The research was conducted in July - September 2011, with study sites for observation and data collection in Bogor, West Java. The materials used in the research are the images and maps of Bogor Regency in various layers. Landslide vulnerability was analysed based on the prediction model from Indonesian Center for Agricultural Land Resources Research and Development (ICALRD 2009). The parameters used to determine the level of vulnerability were the land cover, soil type, land slope, rainfall, geological formations and the vulnerability of ground motion. Each type of map was classified based on the scores, weighted and overlaid. Bogor Regency spatial pattern was then evaluated based on the Landslide Vulnerability Map.
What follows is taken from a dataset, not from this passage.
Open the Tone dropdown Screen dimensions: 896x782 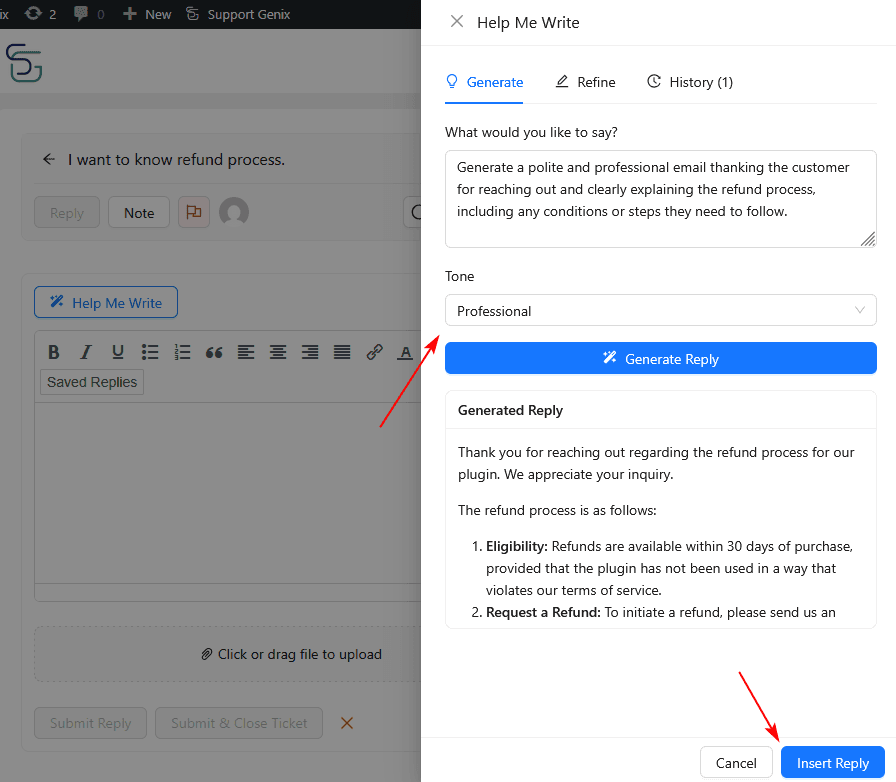pos(660,311)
Analysis based on the ICALRD (2009) Model of Vulnerability Landslide Prediction resulted in three classes of vulnerability to landslides in Bogor Regency, i.e. class of low vulnerability to landslides with an area of 94.991 ha (31.7%) covering 33 districts, class of middle vulnerability to landslides with an area of 173.309 ha (57.8% ) covering 36 districts and classes of high vulnerability to landslides with an area of 31.127 ha (10.396%) covering 28 districts.
Results of the evaluation of spatial pattern indicated that some designated residential areas were located in areas with high vulnerability to landslides, which was not appropriate for uses as residential area. In addition, the evaluation also found utilization of areas which violated the designated spatial plan of Bogor Regency, in which conservation and protected forest areas with the function to protect the surrounding environment from landslide had been converted to residential area, plantations, ricefield and farm.